On April 2, 1998, Walter Kovalick, co-chair of the Remediation Technologies Development Forum (RTDF), met with co-chairs from four of the seven RTDF action teams via a conference call. The following co-chairs were present:
Mason Hughes (Lasagna Partnership Action Team)
Bob Puls (Permeable Reactive Barriers Action Team)
Steve Rock (Phytoremediation of Organics Action Team)
Jim Ryan (IINERT Soil Metals Action Team)

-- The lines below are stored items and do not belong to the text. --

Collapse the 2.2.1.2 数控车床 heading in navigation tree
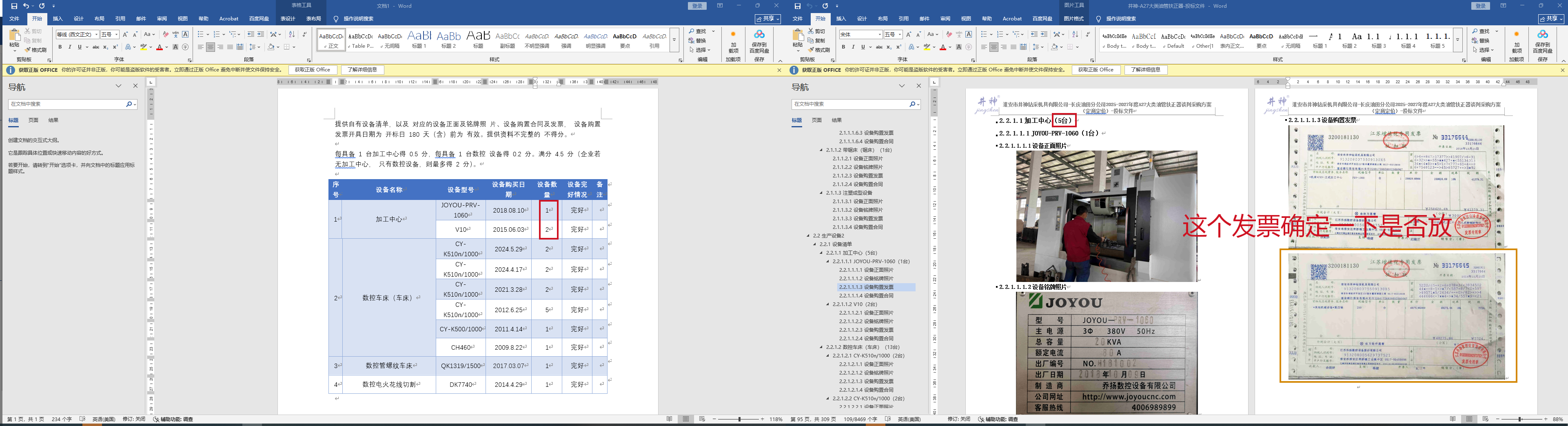1568x426 pixels. click(822, 347)
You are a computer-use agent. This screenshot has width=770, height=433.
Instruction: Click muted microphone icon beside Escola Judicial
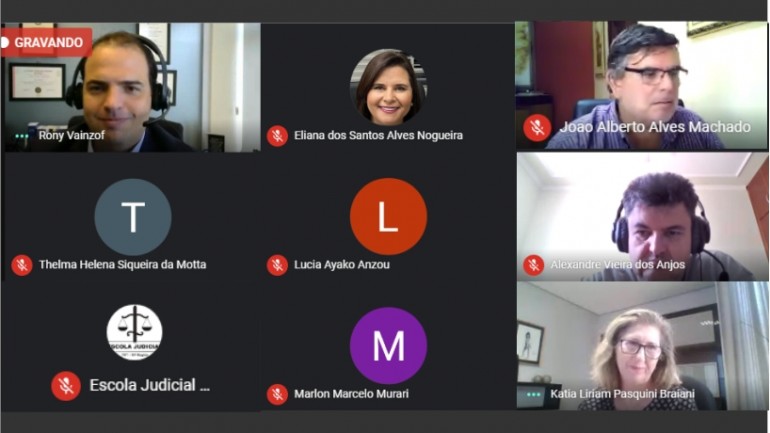pos(66,386)
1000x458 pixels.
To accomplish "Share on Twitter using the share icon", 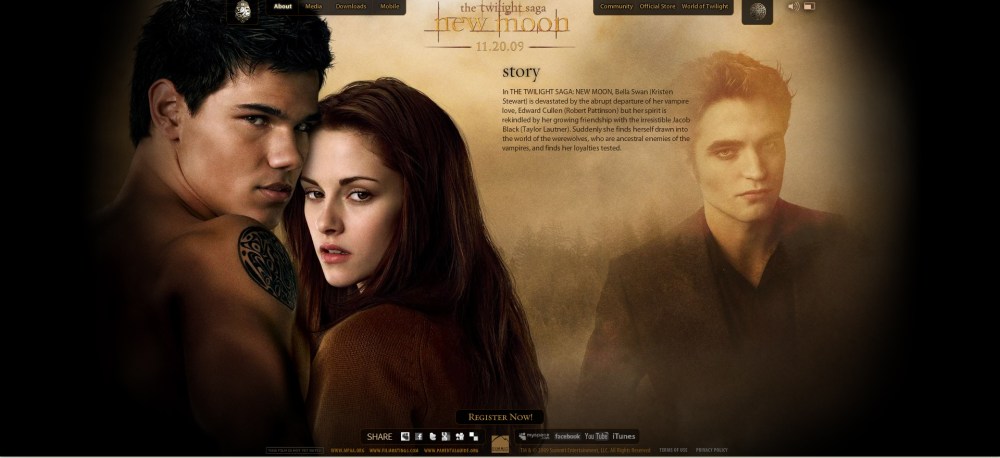I will click(x=432, y=436).
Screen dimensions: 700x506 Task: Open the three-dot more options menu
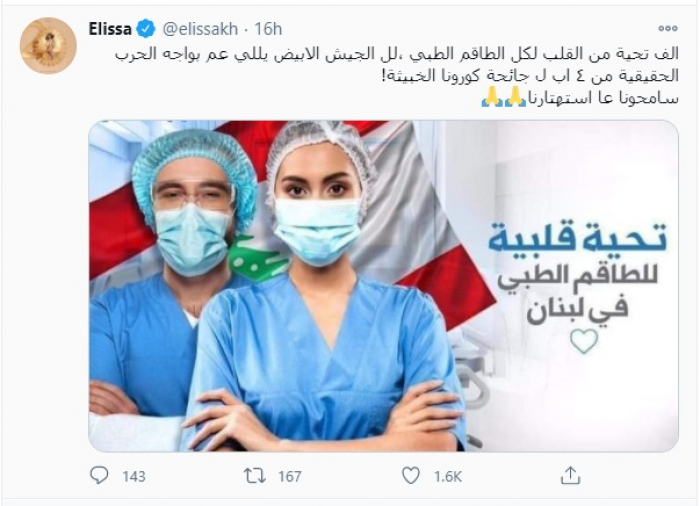coord(668,29)
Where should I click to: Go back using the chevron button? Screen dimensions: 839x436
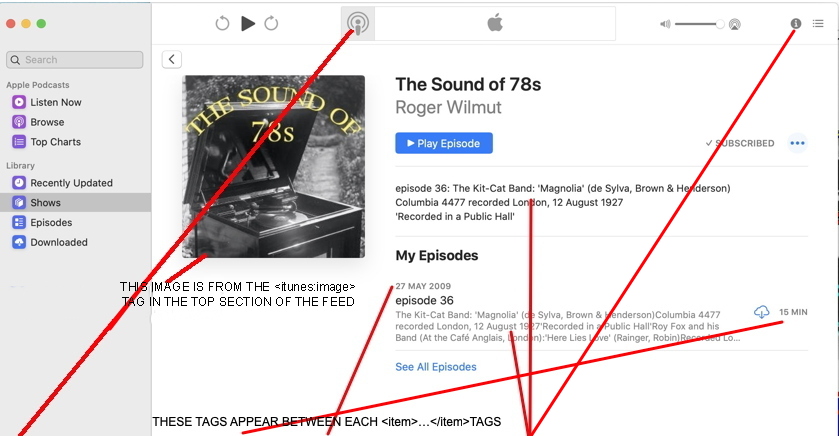point(172,59)
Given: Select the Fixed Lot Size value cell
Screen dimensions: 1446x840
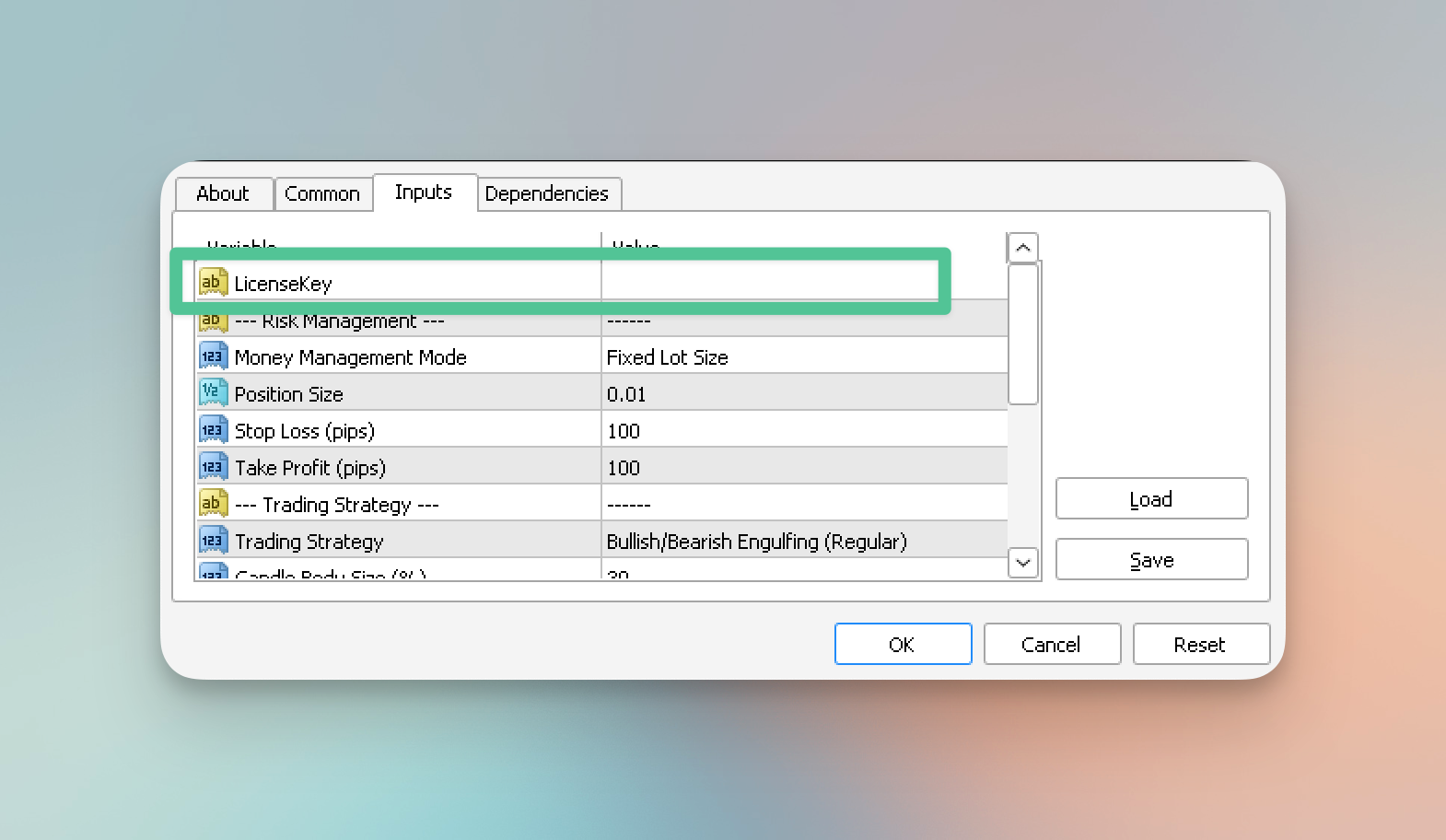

Also present were Tom Wong (Phytoremediation of Organics Action Team, Alternative
Cover Subgroup);
Greg Harvey (Phytoremediation of Organics Action Team, Trichloroethylene [TCE] Subgroup);
Rich
Steimle, Kelly Madalinski, and Dawn Carroll (EPA's Technology Innovation Office [TIO]);
Carolyn
Perroni of Environmental Management Systems, Inc. (EMS); and Susan Brager Murphy and
Colin
Devonshire of Eastern Research Group, Inc. (ERG). Due to scheduling conflicts, co-chairs of the
In Situ
Flushing, Sediments Remediation, and Bioremediation Consortium action teams were unable to
participate.
OPENING REMARKS
Kovalick began the meeting by introducing Tom Wong (Union Carbide), who is a new
co-chair of the
Phytoremediation of Organics Action Team, Alternative Cover Subgroup. Kovalick explained
that the co-chairs use these conference calls to update each other on the recent activities of each
action team and to
address governance and marketing of RTDF as a whole.
ACTION TEAM UPDATES
Lasagna Partnership Action Team
Mason Hughes (Monsanto)
Hughes said that for the last month the Action Team has been in the process of completing its Rapid Commercialization Initiative (RCI) program. The RCI is a federal-state-private cooperative effort to expedite the commercialization of environmental cleanup technology. The final step of the RCI process is collection of signatures from all the involved parties for a verification statement that will accompany the final RCI report. The Action Team is also collecting letters of support from state agencies that have been involved with Lasagna technology. When the verification statement is complete, the co-chairs will scan the statement and place it along with the RCI final report on the Action Team's home page.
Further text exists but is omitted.